目を戻せば、おそろしいほどに真剣なまなざしにぶつかった。
「まともなやり方ではなく、暗殺という手段で王位を手に入れたような人を、許しておかれるのですか。本来ならあなたが王になっていたはずなのに。不当に奪われたものを取り戻そうとは思われませんか。まさしく、イーズデイルを後ろ楯として、戦われればよいではありませんか」
セシルは首を振った。
「不当か正当かは、人によって受け取り方が違うだろう。シュルクでは、兄のやり方はさして問題視されていない」
「我々には到底受け入れがたいことです。そのような人物を王に戴く国となど、安心して付き合えません。あなたに、かの国の王位に就いていただきたい」
「無茶を言う」
セシルはファラーに背を向けた。
「そんなことを言ってると戦争になるよ。陛下は国民を戦に駆り出すことなど、望んでおられないだろう。私もね、今の暮らしが気に入ってるんだ。もう面倒なことは御免だよ」
再び歩き出した彼に、ファラーはついてこなかった。
ただ言葉だけが背中にぶつけられる。
「あなたのために命を落とした家臣たちの、仇を討とうとも思われないのですか」
「…………」
思わず足が止まる。
それでもセシルは振り返らなかった。
「戦ったところで、彼らが生き返るわけじゃない。死者の数が増えるだけだ」
我ながら、言い訳じみた答えだと思った。自嘲の笑いがこぼれた。
隣に座る人物を、メロディは信じられない思いで見つめていた。
どこからどう見ても、美しい娘だ。
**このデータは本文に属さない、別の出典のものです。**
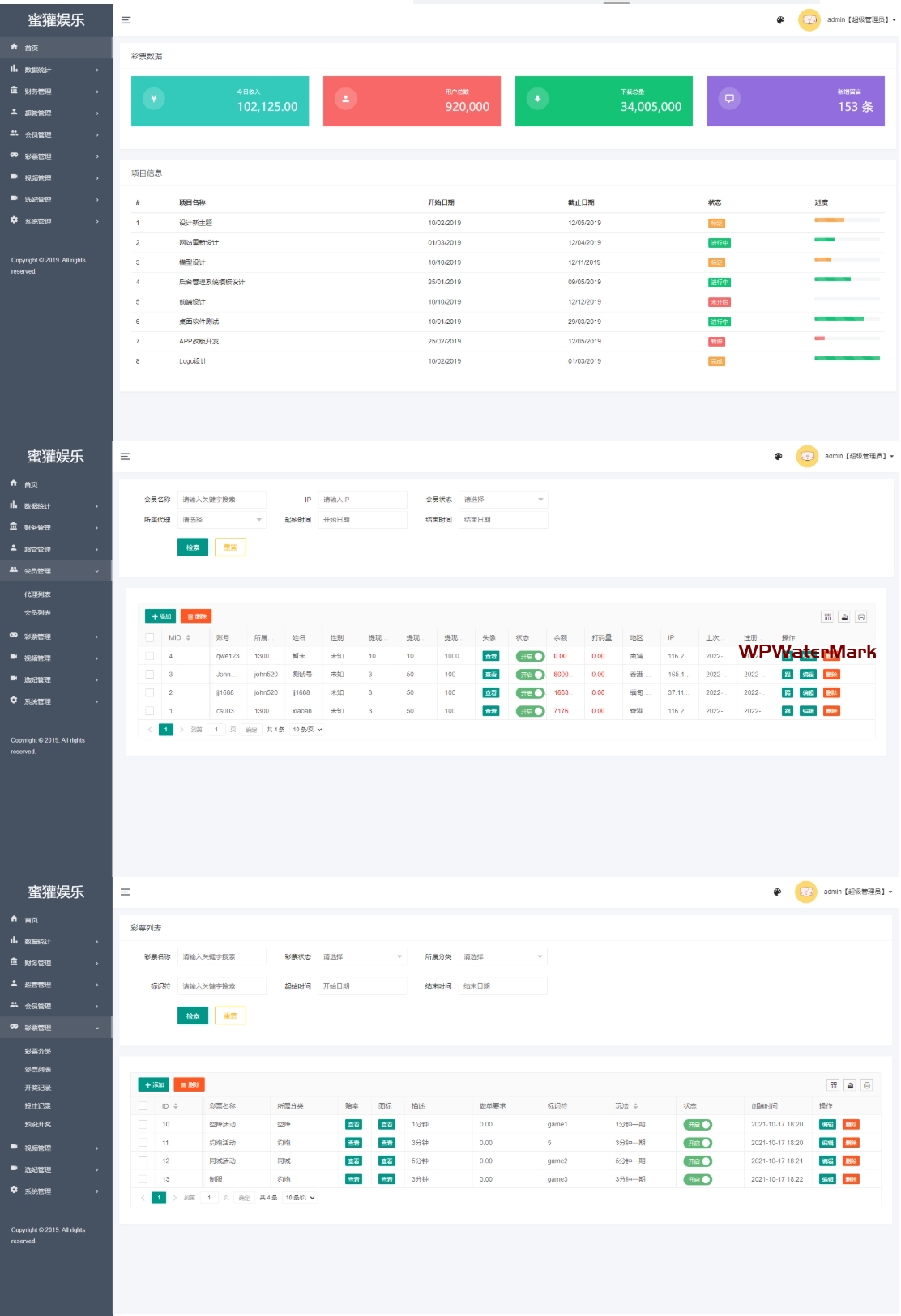Toggle the 状态 switch for member qwe123
Viewport: 901px width, 1316px height.
point(530,657)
女のメロディですら胸が高鳴るような、なまめく色香をただよわせている。それなのに、花のような唇から漏れるのは、
「馬鹿面さらしてんじゃねえよ。いい加減口閉じろ」
――この、粗雑きわまりない男の声。
詐欺だと、大声で叫びたい。さっきの女声、女言葉はどこへ消えたのか。
「エチ……きれいだね……」
脱力しながら、そう言うしかなかった。
女装のエチエンヌは、ふふんと笑った。
「たりめーだ。オレはあんたと違って、自分を磨くことに手抜きしねえからな」
ならついでに、その口調も何とかしてほしい。
「でも中身が男じゃちっともありがたくないけどね。僕はハニーの方がずーっと可愛くて魅力的だと思うよ」
二人の前にはフェビアンが立っている。こちらも、どこの貴公子かといういでたちだった。
「ふたりとも、いったいその格好は何ごとなの。どうしてここにいるの」
彼らが追い払ってくれたおかげで、今は知らない人に取り囲まれることもない。気兼ねなく話せるのがありがたい。
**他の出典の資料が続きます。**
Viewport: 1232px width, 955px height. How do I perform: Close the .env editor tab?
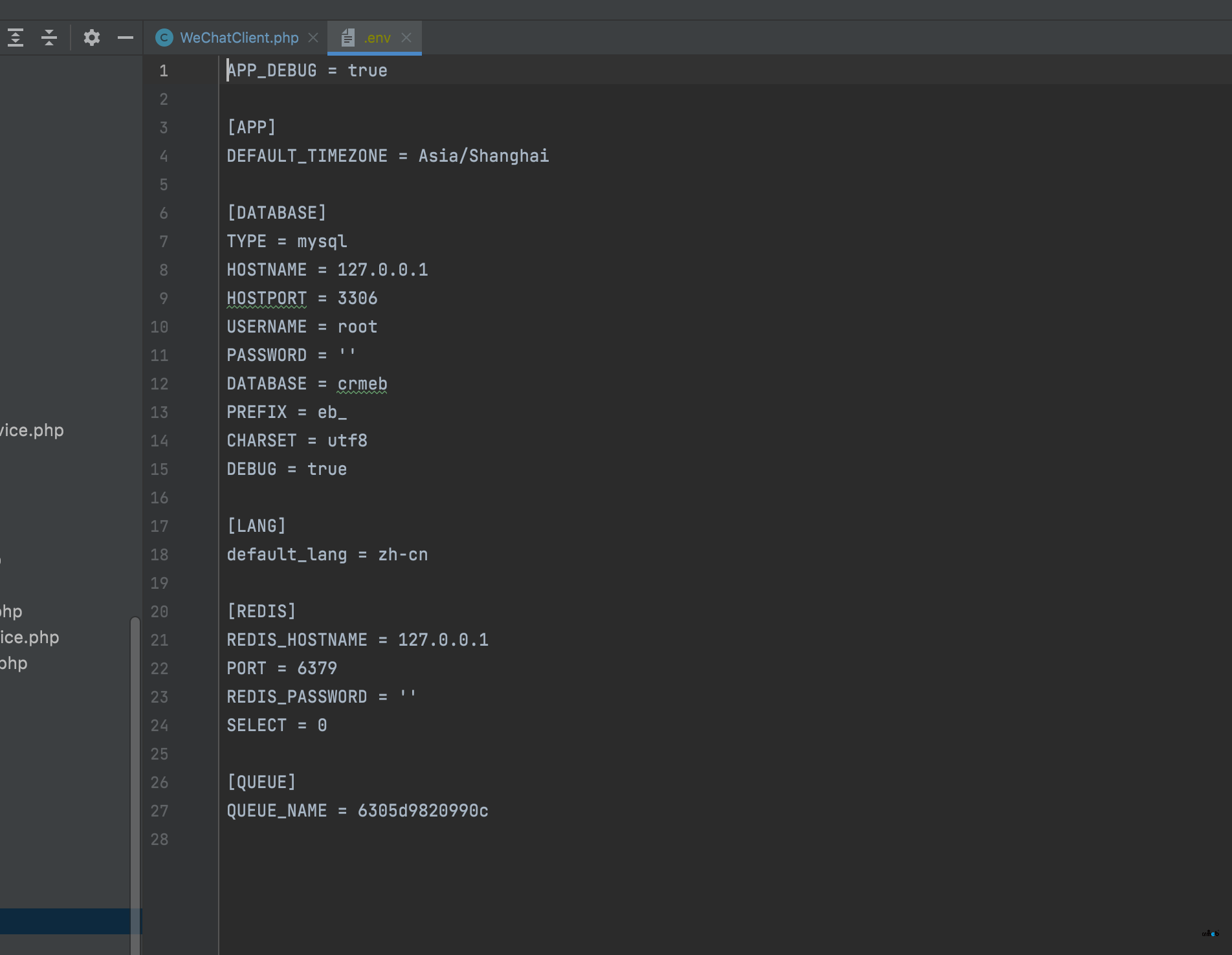[406, 38]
「うちの親父も一応子爵なんでね。公爵に恩を売る機会だと言ったら、快く招待状を譲ってくれたよ」
「ふうん……って、フェン子爵家の息子だったの? 長男? 次男?」
「一人っ子でーす」
「ならなんでセシル様にお仕えしてるの。わたしにはありえないとか言っときながら!」
フェビアンはおどけるように笑った。
「いや僕の場合も一般的とは言えないんでね。親父は庶民出の婿養子だよ。金だけは持ってる成金が没落貴族の娘と結婚したっていう、ありがちな例。いずれは家を継ぐことになるだろうけど、商売にはあんまり興味なくてねえ。親父も退学になってすごすご帰ってくるようなドラ息子は許してくれなくてさ。自力で出世しろって放り出されちゃったんだ」
「……はあ」
それぞれの家庭には、それぞれの事情があるものだ。
メロディは感心とも呆れともつかない気分とともに、納得するしかない。
「で、社交界デビューの感想は? 早々と脱落しちゃってるけど、少しは楽しめた?」
「まさか、覗きに来たの?」
半眼になるメロディに、フェビアンは悪びれずに皿を差し出す。料理や菓子がたくさん乗っていた。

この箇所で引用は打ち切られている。